Look for the line with "Task: Remove Nilay G Shah DDS provider tag"; please transcribe it and every later line in the entries exactly, up to the end, leaving pictures out.

:: Material for the task

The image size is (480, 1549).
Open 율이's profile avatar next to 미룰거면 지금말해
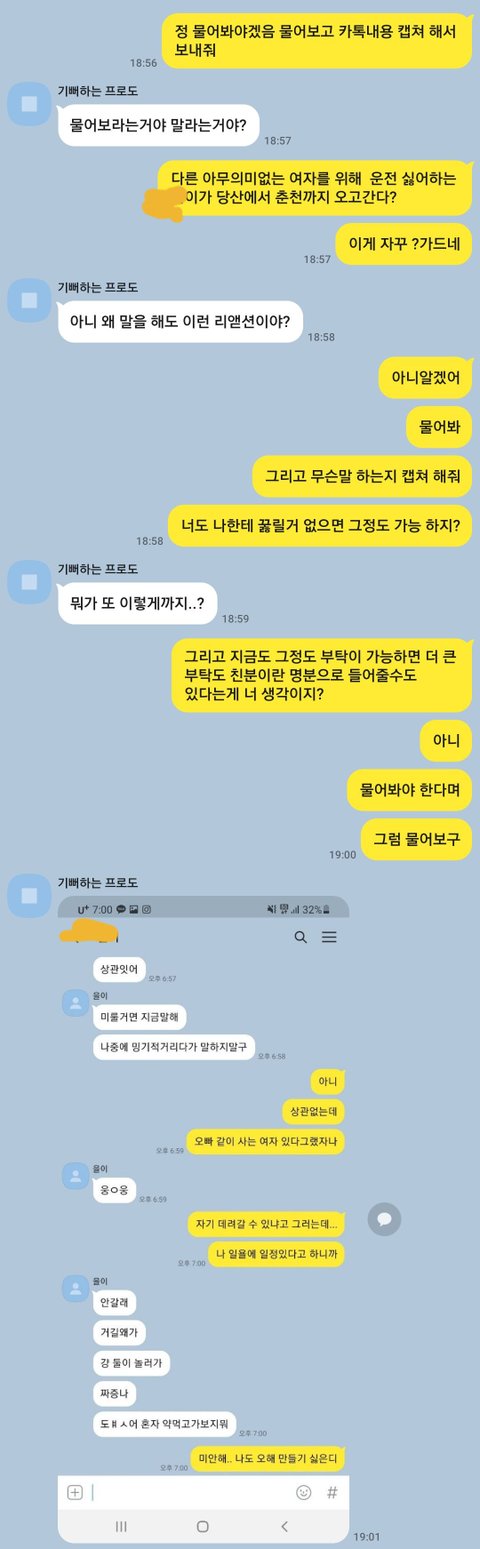point(74,1003)
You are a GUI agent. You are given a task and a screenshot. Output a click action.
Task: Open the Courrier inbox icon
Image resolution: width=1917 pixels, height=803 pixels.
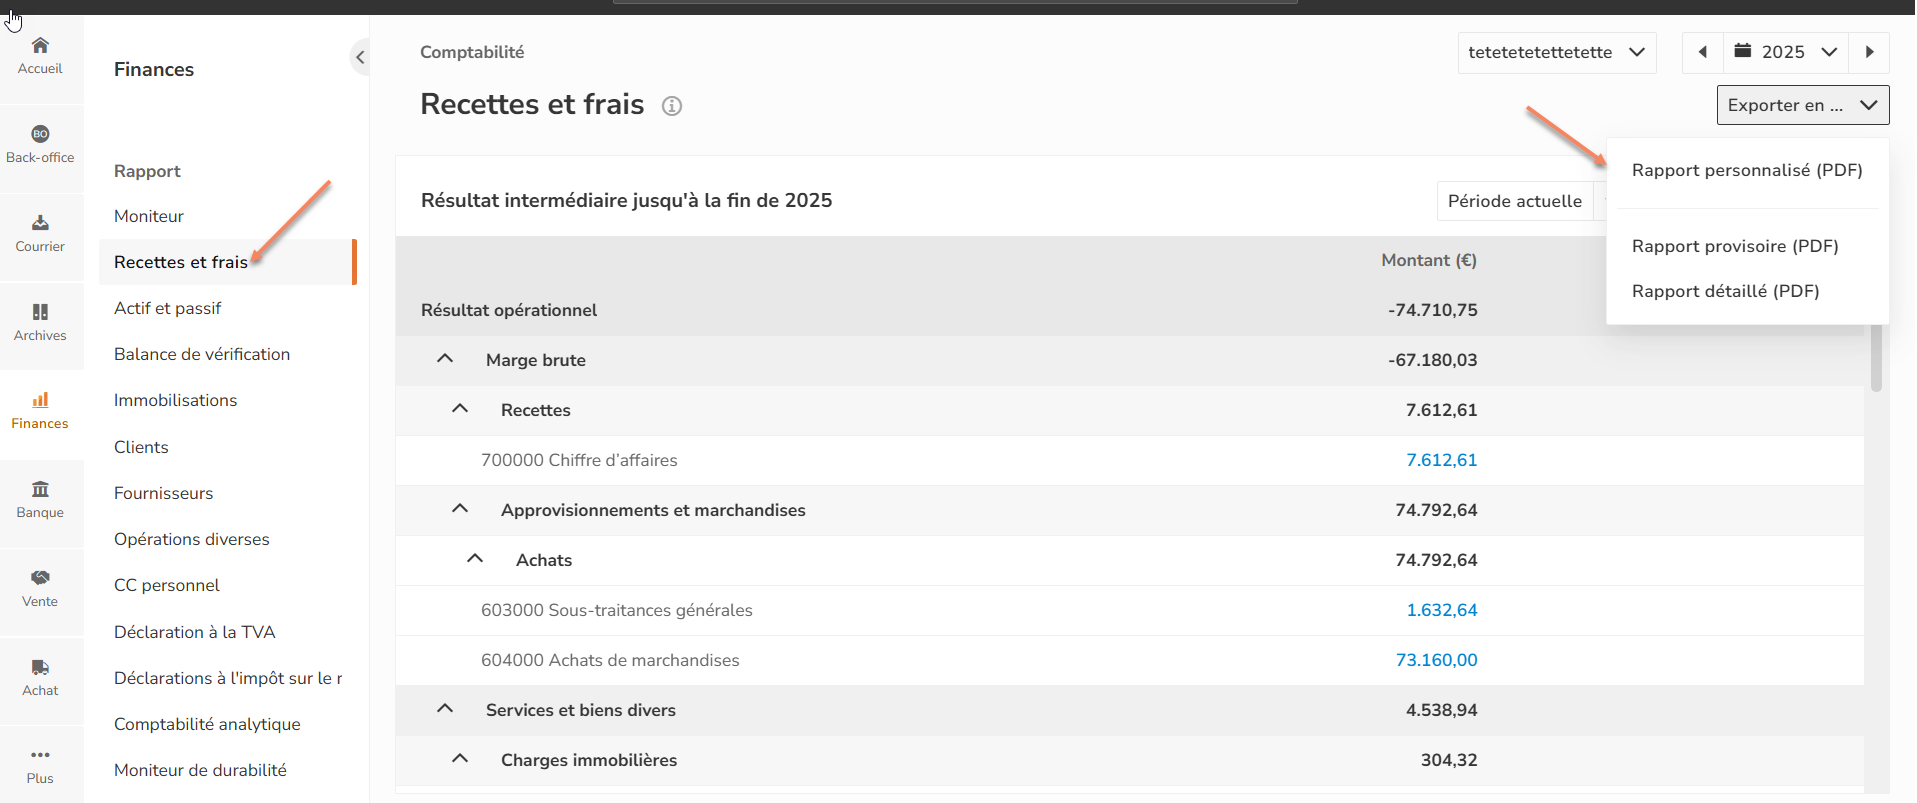click(40, 223)
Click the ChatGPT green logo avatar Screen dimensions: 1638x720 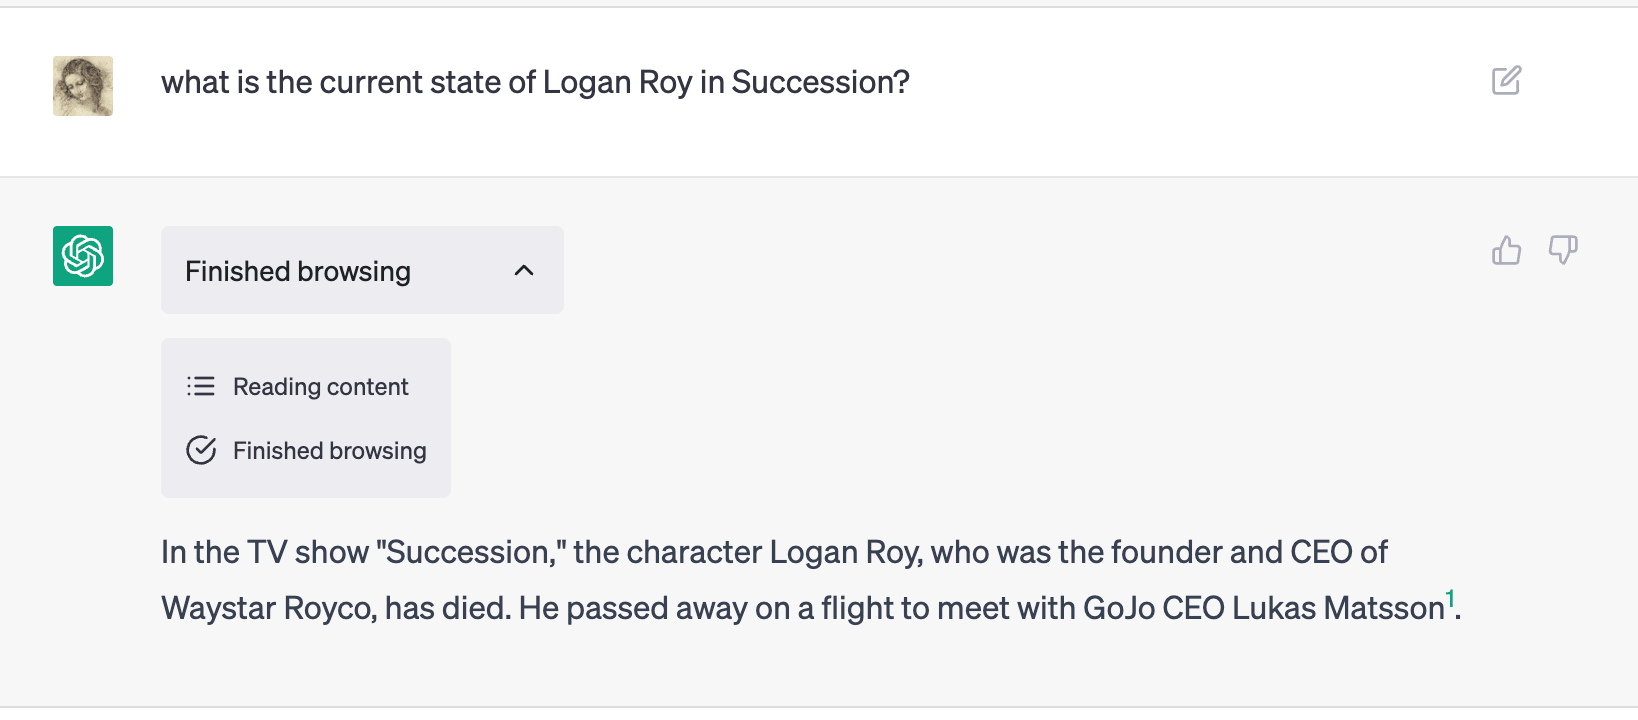[83, 256]
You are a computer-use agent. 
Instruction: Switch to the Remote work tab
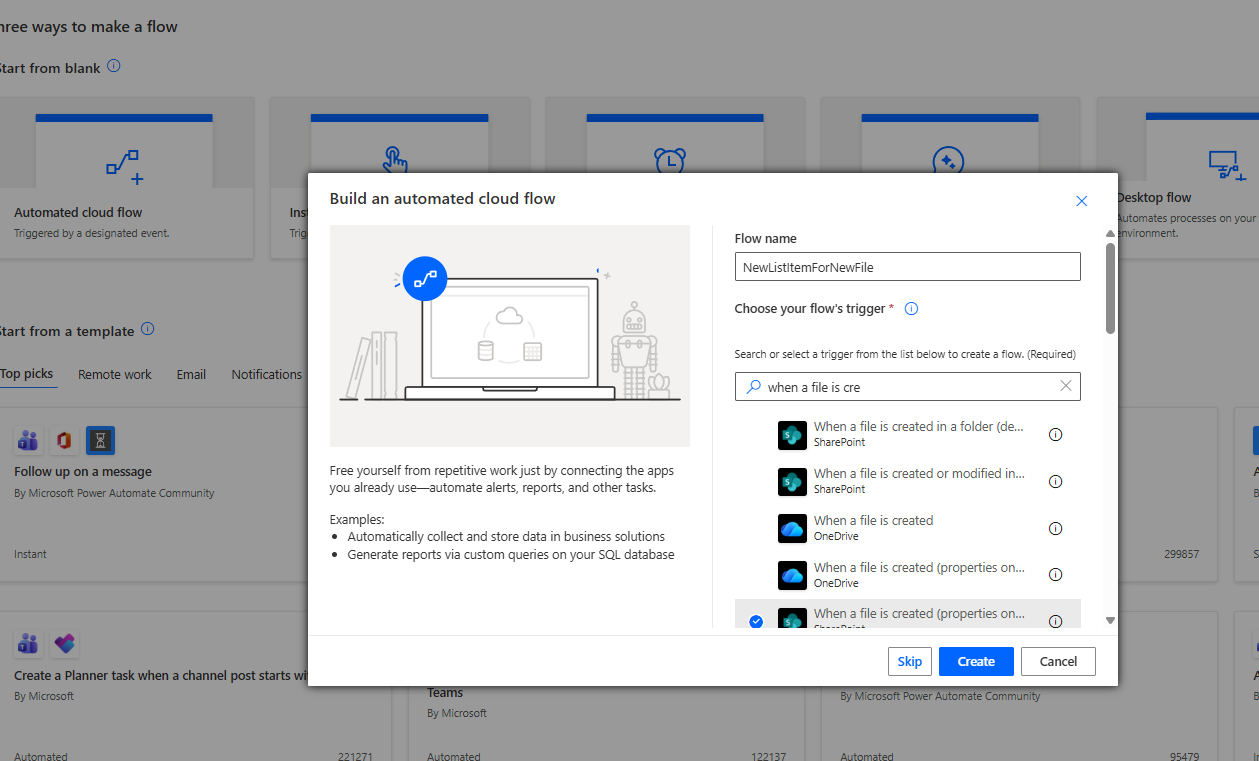[x=115, y=374]
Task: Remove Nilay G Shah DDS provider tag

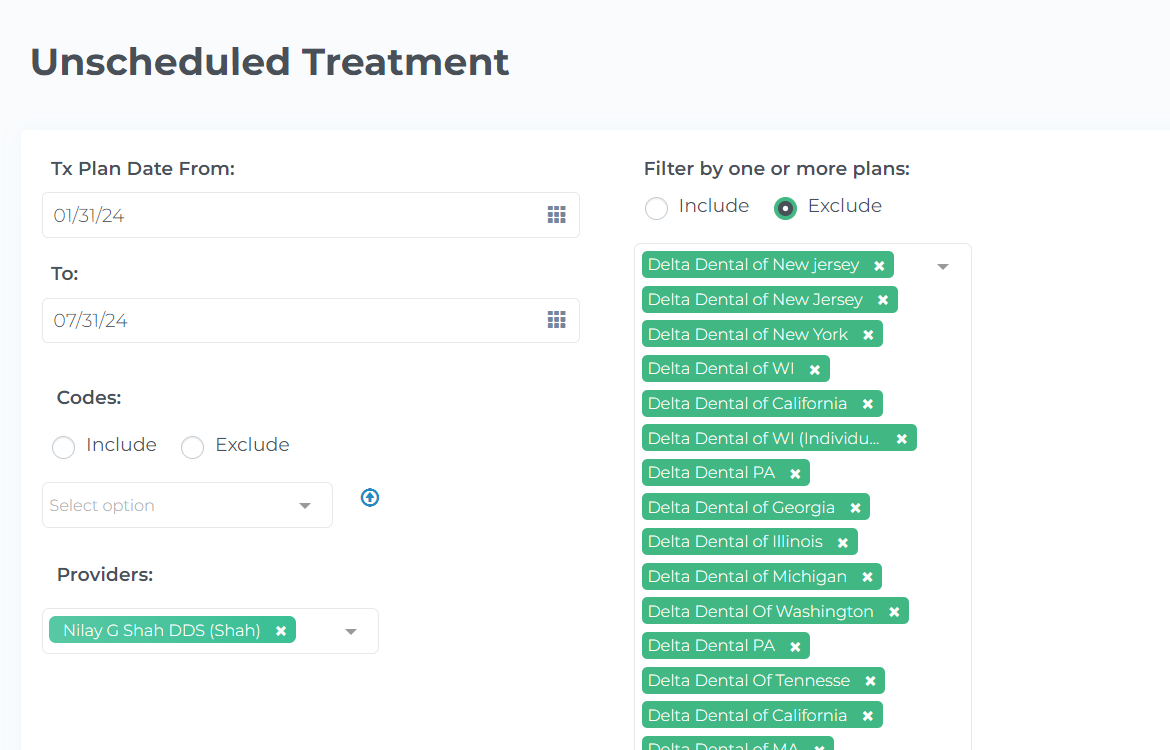Action: click(281, 631)
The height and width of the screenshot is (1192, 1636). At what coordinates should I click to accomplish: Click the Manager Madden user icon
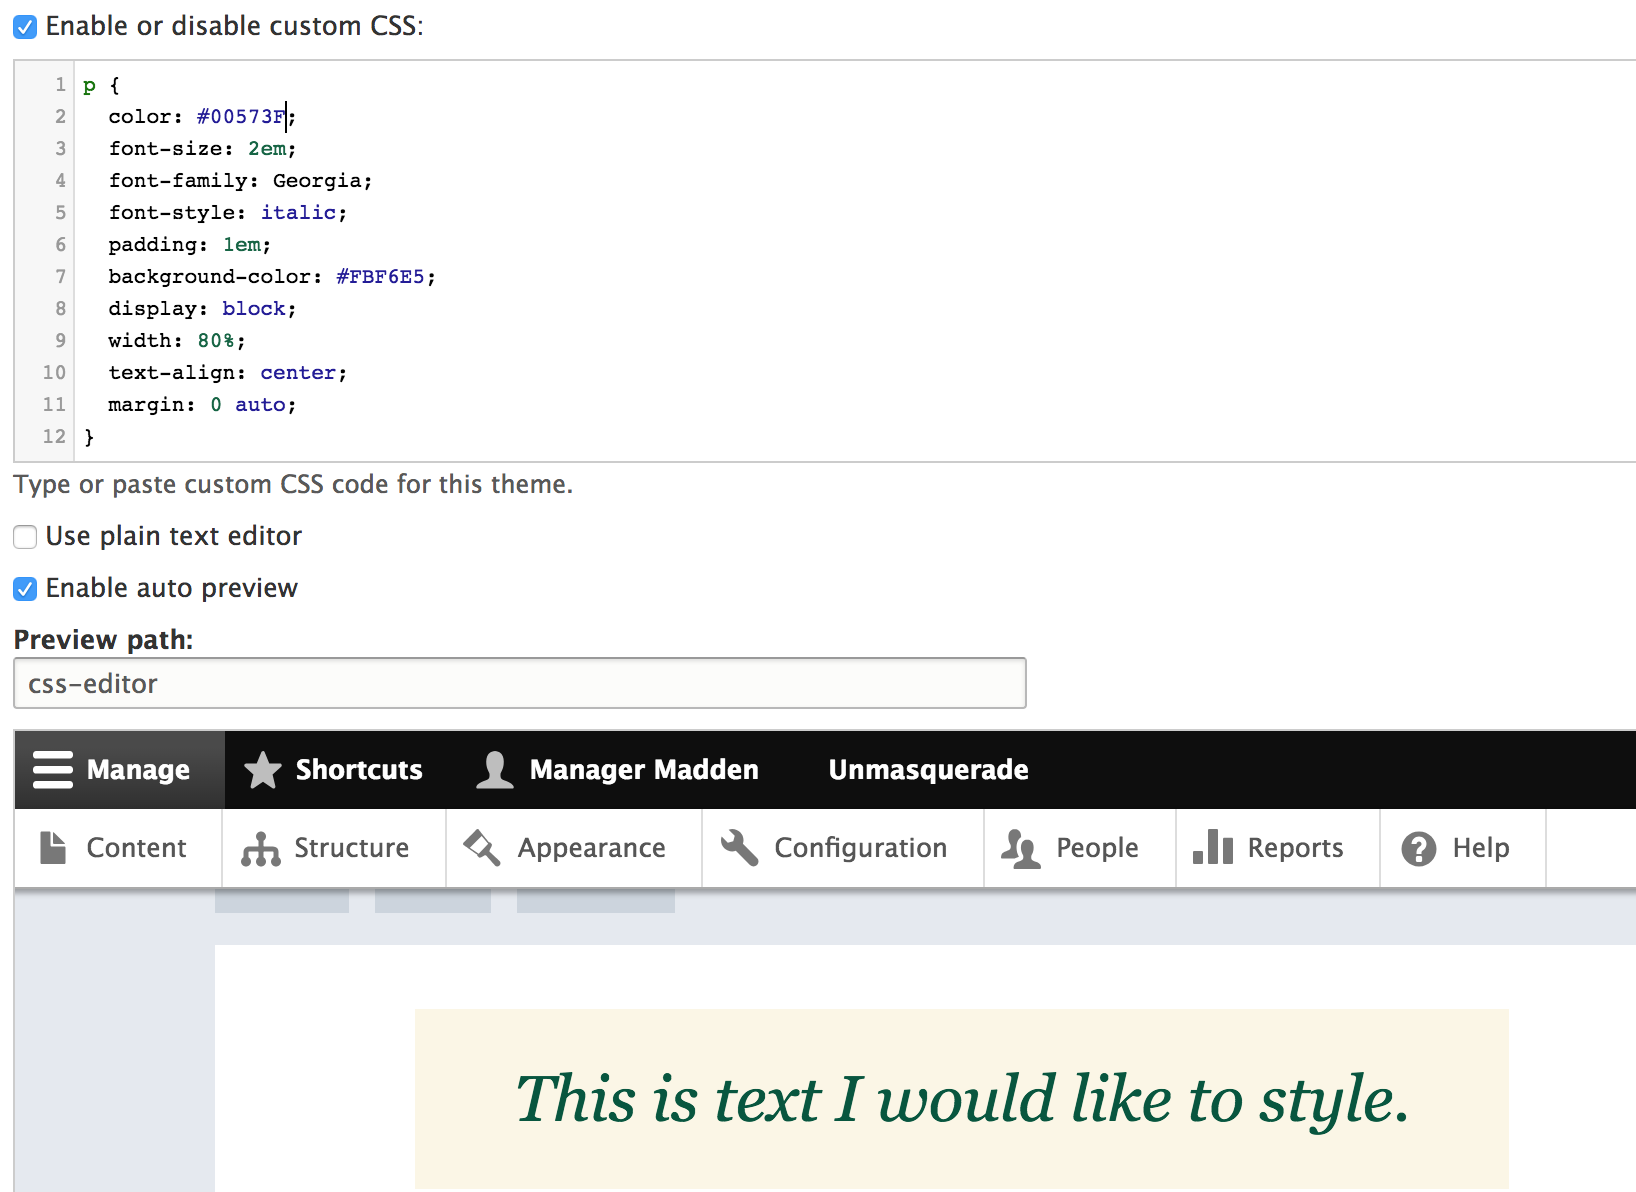pos(494,770)
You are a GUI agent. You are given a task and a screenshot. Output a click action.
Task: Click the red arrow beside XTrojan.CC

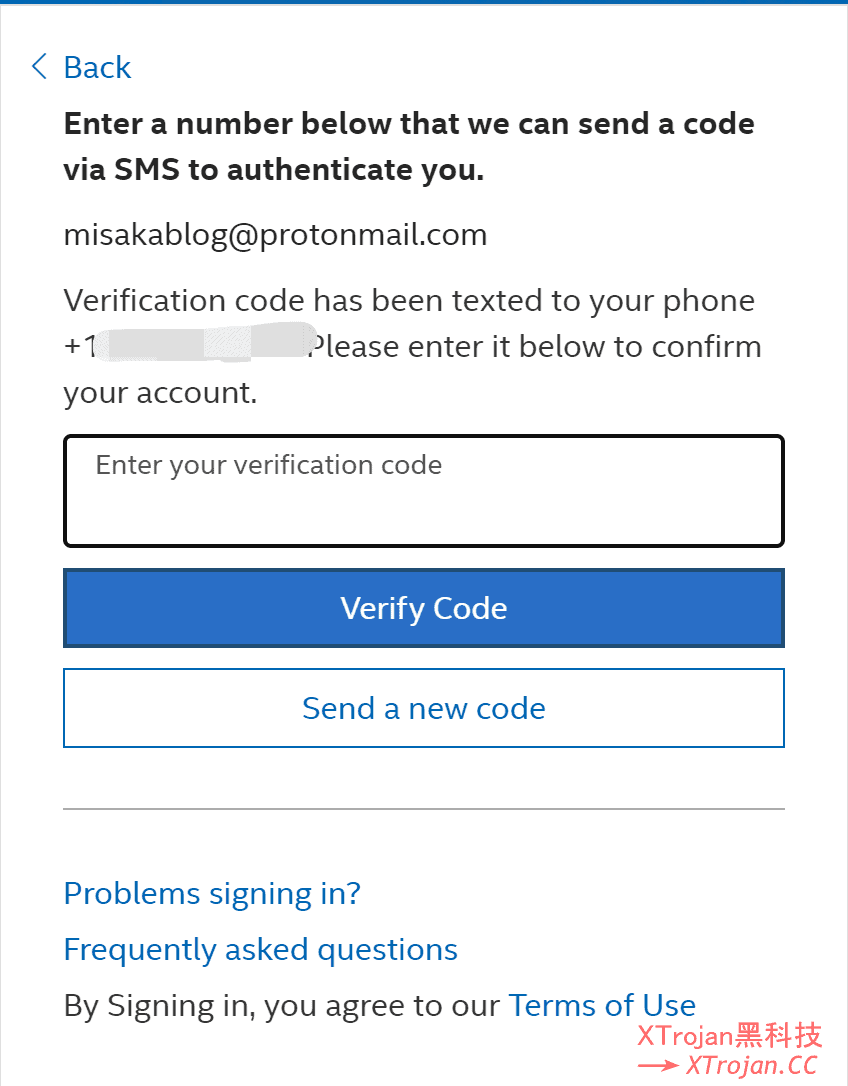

::::

§ Result:
Task: Remove Nilay G Shah DDS provider tag

Action: click(281, 631)
The height and width of the screenshot is (1192, 1636). At what coordinates should I click to accomplish: Click the Manager Madden user icon
pos(494,770)
You are a GUI agent. You are given a task and a screenshot. Output a click action.
Task: Click the red arrow beside XTrojan.CC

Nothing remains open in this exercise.